[What you should do] Give every line from the entries that contains "Escondidinho".
# # #
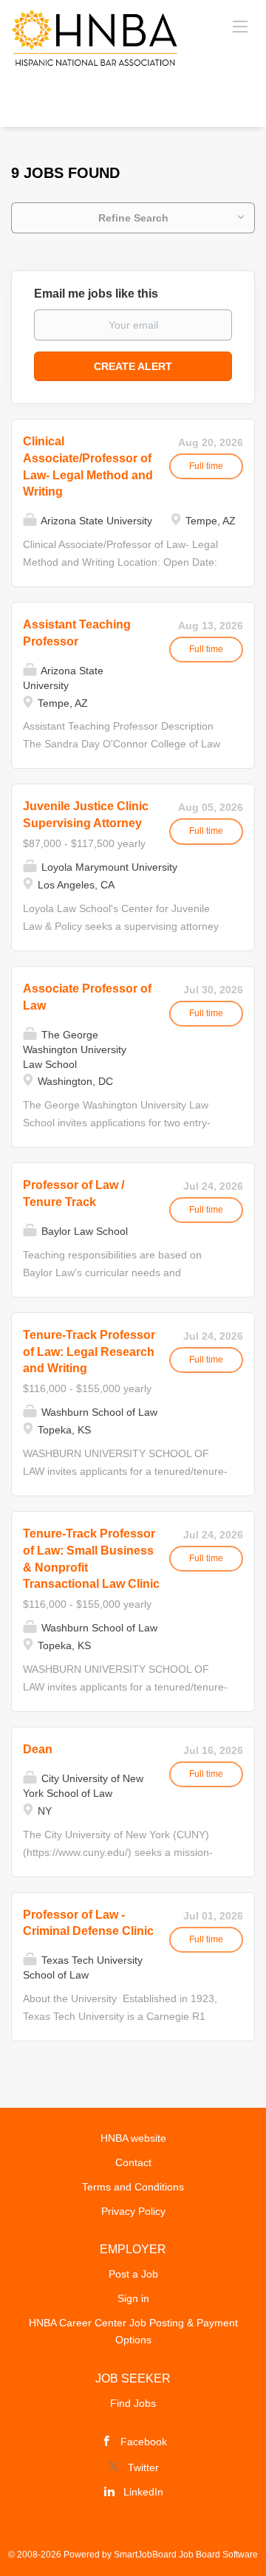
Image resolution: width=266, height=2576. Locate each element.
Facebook (143, 2441)
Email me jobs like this (96, 293)
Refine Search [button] (133, 218)
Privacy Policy (133, 2211)
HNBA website (133, 2138)
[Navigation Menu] (240, 26)
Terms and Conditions (133, 2187)
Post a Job (133, 2274)
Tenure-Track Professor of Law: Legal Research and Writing (89, 1352)
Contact (133, 2162)
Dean (37, 1749)
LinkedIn (143, 2492)
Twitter (143, 2467)
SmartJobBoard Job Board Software (186, 2554)
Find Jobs (133, 2403)
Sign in (133, 2298)
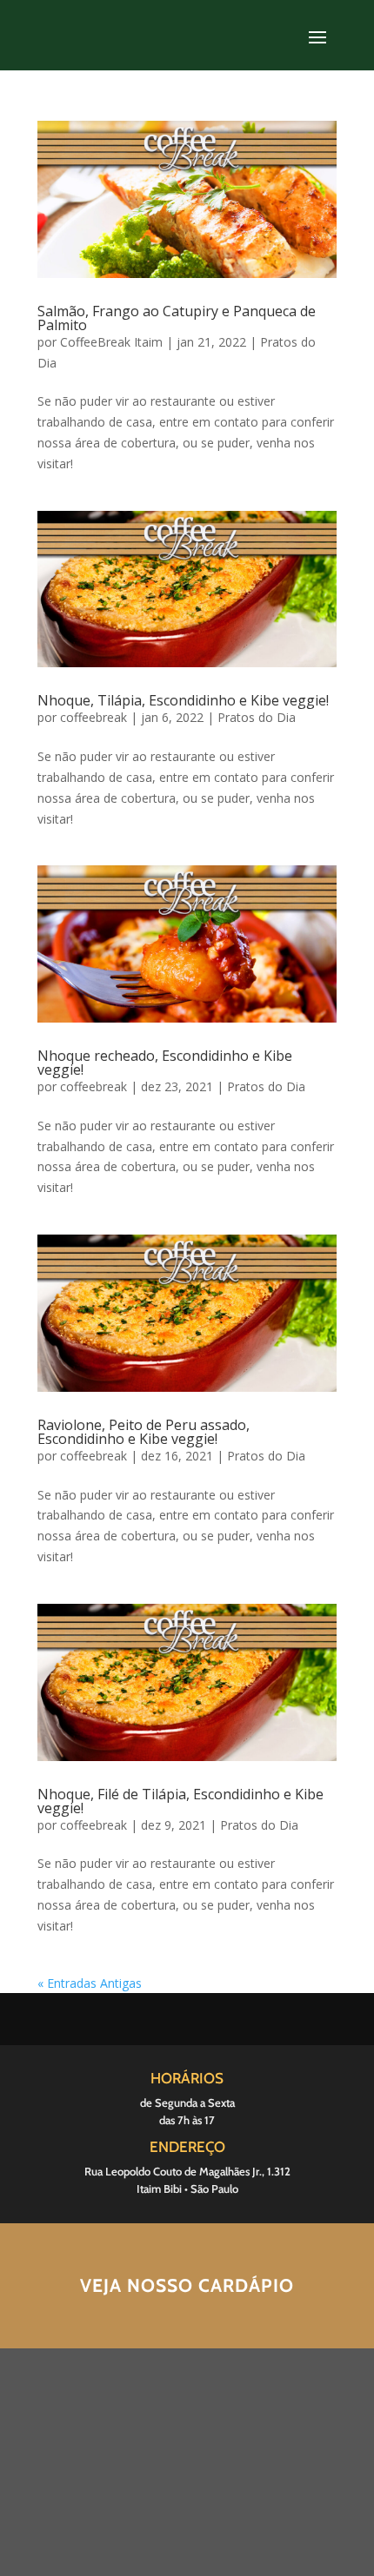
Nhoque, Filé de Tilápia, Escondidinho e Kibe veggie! (180, 1801)
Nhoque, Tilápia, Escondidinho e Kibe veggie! (183, 700)
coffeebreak (93, 717)
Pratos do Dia (256, 717)
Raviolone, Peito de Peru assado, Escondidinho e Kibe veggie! (143, 1431)
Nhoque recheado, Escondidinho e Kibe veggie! (164, 1062)
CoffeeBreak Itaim (111, 342)
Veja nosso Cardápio (187, 2285)
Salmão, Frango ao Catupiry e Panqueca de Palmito (176, 317)
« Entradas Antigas (89, 1983)
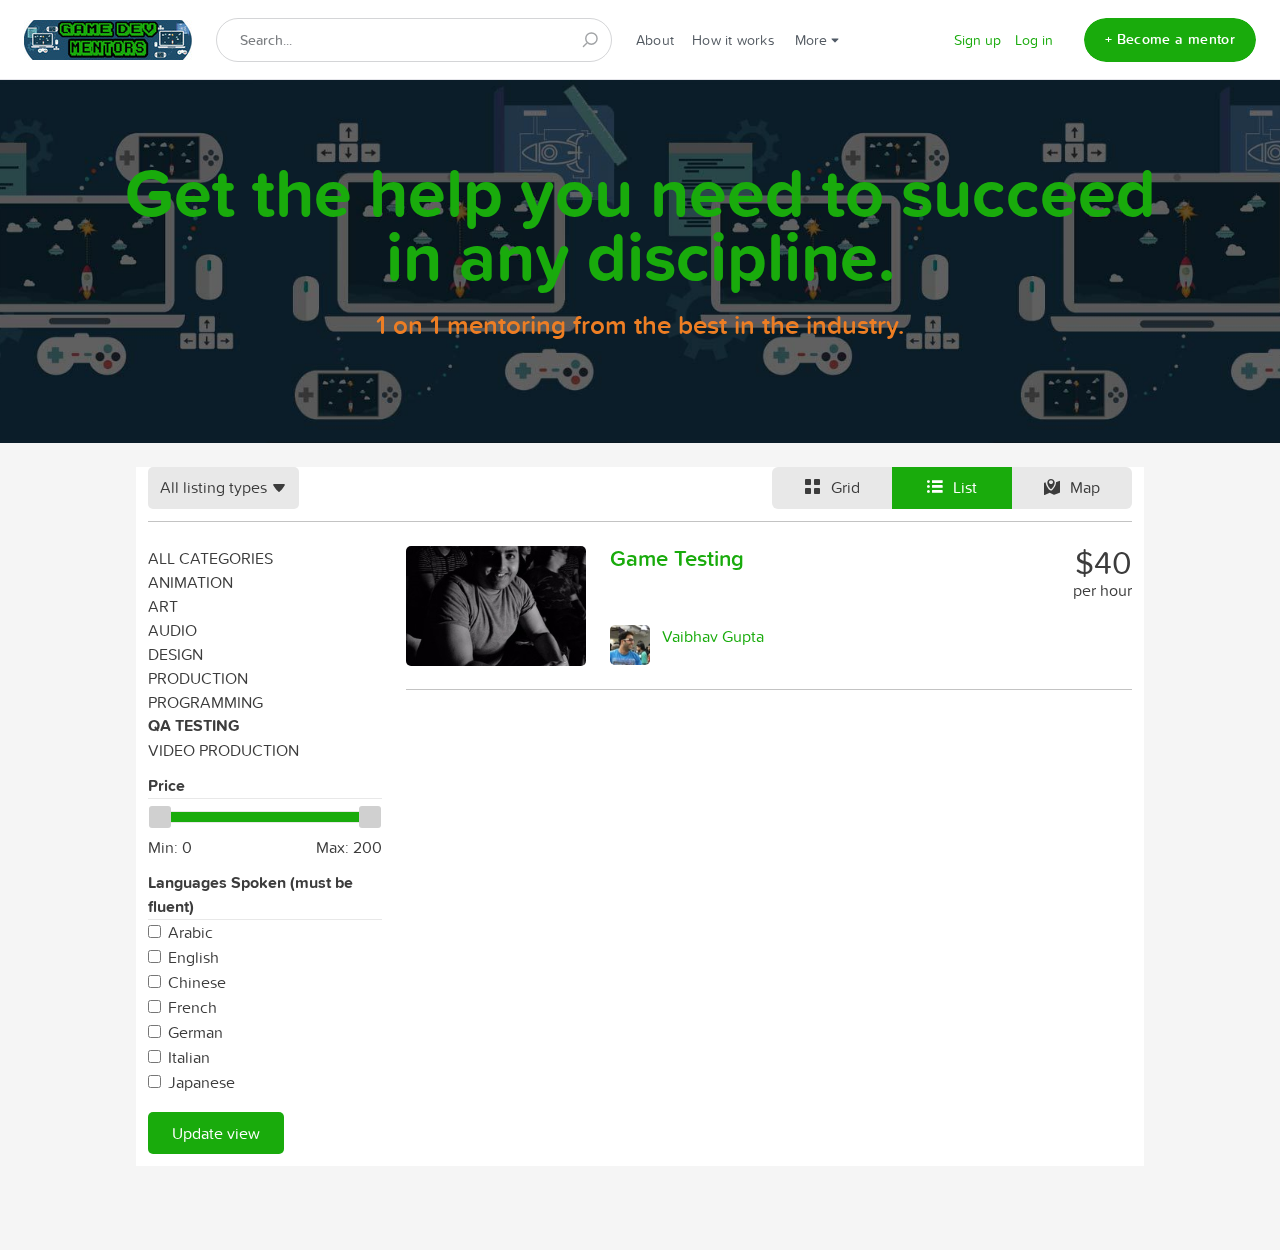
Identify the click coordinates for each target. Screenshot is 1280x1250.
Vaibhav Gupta (713, 636)
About (655, 40)
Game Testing (677, 558)
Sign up (977, 40)
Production (198, 678)
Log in (1034, 40)
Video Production (223, 750)
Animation (190, 582)
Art (163, 606)
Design (175, 654)
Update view (216, 1133)
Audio (172, 630)
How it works (733, 40)
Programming (205, 702)
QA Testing (194, 725)
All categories (210, 558)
# # #
[Response for this exercise]
Nhoque, Filé de Tilápia, Escondidinho e Kibe veggie! (180, 1801)
Nhoque, Tilápia, Escondidinho e Kibe veggie! (183, 700)
Raviolone, Peito de Peru assado, Escondidinho e Kibe veggie! (143, 1431)
Nhoque recheado, Escondidinho e Kibe veggie! (164, 1062)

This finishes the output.